There’s no better sibling an eatery could ask for than Smokehouse, the eclectic barbecue restaurant that opened in Islington in 2013. Spend an evening at Little Smoke, and it’s clear the restaurant has learned from its predecessor’s easy elegance and bold, carnivorous menu.
Though it’s housed in one of the glassed-in, anodyne spaces in the CityPoint complex, Little Smoke has managed to suffuse the space with atmosphere and warmth, twinkling with candlelight and rippling with smoke. Meat – rare-breed lamb, beef, and pork, chalked up on blackboards above the open kitchen – remains the focus. And what meat it is. The Barnsley lamb chop we tasted flooded the palate with its gamey richness. And our 29-month-old Belted Galloway porterhouse, dry aged for an incredible 80 days, came perfectly cooked, each slice bearing its own nugget of fat that melted on the tongue like beeswax.

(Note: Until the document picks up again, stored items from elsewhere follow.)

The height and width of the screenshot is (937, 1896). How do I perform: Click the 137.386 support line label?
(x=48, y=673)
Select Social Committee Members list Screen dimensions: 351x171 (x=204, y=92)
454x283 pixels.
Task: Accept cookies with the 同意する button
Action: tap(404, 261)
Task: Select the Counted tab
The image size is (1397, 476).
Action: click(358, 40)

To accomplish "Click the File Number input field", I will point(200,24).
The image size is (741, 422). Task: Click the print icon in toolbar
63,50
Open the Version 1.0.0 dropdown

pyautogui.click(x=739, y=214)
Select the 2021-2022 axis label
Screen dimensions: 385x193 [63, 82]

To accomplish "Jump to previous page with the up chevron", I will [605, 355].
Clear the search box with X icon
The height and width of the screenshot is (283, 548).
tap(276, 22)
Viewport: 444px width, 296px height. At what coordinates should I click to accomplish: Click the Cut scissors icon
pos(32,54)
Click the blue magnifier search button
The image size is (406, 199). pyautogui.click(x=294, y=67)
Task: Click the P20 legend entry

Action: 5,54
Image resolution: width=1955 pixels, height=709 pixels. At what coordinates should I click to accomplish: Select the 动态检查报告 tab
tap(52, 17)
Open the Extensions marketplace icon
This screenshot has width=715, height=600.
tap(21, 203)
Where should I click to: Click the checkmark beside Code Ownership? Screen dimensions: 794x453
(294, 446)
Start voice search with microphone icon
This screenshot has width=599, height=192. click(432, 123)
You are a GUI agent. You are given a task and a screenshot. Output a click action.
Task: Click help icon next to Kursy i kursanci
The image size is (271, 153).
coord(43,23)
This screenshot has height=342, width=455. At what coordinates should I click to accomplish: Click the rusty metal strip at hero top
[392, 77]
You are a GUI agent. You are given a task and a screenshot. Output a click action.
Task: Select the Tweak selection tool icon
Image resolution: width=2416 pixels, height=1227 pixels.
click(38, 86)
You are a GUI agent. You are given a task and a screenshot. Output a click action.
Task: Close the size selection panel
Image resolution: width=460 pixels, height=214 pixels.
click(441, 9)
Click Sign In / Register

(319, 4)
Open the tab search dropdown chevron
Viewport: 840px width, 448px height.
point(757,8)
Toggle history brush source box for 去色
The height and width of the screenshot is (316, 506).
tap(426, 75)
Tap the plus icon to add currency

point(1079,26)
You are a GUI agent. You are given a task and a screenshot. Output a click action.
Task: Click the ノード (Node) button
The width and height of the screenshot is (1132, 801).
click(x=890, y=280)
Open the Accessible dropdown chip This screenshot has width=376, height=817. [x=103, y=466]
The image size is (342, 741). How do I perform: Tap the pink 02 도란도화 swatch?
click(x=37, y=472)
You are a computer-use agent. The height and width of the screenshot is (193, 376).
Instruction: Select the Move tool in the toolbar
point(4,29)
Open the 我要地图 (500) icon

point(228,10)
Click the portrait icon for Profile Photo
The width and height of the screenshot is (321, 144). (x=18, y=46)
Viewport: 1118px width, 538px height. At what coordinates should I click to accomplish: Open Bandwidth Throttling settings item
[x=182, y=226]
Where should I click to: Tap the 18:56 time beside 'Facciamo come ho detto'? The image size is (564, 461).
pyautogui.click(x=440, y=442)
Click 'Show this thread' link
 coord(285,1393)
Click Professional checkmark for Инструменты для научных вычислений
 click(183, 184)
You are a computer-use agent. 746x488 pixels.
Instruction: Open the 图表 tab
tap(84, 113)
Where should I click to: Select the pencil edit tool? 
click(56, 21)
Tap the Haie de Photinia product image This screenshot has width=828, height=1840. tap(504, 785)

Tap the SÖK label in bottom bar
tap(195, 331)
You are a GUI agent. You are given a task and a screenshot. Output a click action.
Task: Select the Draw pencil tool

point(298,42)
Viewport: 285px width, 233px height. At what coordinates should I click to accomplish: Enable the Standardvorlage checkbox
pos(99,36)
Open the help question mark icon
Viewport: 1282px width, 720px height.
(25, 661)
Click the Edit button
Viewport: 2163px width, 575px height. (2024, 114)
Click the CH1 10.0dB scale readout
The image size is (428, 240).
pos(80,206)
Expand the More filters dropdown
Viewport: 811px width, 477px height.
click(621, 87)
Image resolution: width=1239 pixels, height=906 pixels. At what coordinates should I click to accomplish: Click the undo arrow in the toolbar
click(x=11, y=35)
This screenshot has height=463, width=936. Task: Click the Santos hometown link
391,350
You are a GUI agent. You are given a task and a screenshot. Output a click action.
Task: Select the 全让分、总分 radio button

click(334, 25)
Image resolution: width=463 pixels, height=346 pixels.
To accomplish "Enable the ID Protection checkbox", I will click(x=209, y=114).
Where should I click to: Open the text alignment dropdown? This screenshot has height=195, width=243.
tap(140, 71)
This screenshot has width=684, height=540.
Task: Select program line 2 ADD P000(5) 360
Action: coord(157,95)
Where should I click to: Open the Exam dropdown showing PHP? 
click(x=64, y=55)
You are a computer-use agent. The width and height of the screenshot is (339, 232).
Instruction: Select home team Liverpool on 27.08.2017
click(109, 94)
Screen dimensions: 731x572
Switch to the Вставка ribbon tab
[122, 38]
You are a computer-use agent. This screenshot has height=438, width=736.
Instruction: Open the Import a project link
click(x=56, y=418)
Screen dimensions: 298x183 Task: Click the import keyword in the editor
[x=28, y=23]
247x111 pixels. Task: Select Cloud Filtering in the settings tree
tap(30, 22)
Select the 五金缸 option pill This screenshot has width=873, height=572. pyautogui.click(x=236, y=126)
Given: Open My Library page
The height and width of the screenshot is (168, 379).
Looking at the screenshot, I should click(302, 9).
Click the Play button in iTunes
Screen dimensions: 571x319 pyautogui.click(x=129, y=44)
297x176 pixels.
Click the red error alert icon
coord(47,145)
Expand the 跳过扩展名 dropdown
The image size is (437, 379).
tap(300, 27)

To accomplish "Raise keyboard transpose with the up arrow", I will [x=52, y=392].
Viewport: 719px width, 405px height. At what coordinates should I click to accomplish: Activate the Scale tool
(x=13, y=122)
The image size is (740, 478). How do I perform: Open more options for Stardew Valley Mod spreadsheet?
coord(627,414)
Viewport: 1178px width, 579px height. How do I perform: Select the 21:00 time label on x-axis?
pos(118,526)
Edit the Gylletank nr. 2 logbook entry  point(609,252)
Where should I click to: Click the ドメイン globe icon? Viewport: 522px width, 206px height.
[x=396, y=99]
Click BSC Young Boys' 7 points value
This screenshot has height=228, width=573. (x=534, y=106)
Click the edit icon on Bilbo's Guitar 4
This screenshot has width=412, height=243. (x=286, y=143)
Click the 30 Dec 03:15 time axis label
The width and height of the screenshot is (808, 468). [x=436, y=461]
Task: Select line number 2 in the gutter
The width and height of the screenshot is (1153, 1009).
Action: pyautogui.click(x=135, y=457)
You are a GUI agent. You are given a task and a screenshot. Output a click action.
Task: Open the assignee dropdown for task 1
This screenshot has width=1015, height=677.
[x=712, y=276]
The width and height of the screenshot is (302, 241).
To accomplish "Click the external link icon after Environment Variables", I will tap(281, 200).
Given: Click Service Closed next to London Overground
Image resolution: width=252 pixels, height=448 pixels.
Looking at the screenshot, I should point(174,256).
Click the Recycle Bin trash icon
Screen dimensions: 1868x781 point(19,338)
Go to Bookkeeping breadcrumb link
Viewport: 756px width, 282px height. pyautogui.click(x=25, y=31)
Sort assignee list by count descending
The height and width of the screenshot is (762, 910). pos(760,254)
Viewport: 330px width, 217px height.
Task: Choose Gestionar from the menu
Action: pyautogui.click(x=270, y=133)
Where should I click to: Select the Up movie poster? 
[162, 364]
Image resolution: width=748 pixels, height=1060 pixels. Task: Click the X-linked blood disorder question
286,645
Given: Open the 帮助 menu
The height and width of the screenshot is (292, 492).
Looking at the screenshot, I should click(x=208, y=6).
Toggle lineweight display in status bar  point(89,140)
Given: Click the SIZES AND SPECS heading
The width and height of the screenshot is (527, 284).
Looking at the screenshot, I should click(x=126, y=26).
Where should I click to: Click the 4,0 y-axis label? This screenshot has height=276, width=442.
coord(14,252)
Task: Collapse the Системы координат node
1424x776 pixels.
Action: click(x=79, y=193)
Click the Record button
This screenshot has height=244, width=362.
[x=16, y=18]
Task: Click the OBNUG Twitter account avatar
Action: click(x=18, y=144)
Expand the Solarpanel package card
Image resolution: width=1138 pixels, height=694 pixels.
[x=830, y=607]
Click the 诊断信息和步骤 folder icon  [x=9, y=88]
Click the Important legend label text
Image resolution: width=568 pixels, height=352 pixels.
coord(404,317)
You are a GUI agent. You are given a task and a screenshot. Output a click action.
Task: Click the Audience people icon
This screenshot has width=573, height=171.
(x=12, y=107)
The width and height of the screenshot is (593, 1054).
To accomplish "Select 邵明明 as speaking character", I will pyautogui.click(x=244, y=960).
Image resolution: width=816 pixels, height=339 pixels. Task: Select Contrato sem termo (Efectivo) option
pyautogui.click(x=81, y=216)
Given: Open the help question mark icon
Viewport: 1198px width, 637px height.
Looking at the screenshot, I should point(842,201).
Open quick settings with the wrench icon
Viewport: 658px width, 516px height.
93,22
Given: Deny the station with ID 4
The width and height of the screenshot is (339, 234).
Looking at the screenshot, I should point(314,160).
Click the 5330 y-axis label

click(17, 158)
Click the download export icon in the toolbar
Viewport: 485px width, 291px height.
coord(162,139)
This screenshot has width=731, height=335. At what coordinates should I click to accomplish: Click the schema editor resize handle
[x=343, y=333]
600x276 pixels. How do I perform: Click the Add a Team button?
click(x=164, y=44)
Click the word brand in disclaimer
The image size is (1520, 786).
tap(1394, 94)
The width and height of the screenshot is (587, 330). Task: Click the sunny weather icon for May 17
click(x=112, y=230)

Beyond the coveted cuts, Little Smoke also handles vegetable-led sides with aplomb. Polenta with wild mushrooms, shaved cheese and truffle was a revelation, and roasted mixed pumpkins, served with pistachio and orange yoghurt, had more than a whiff of Ottolenghi about it. All washed down with a bottle of Rioja, our Little Smoke feast was nothing shy of exceptional.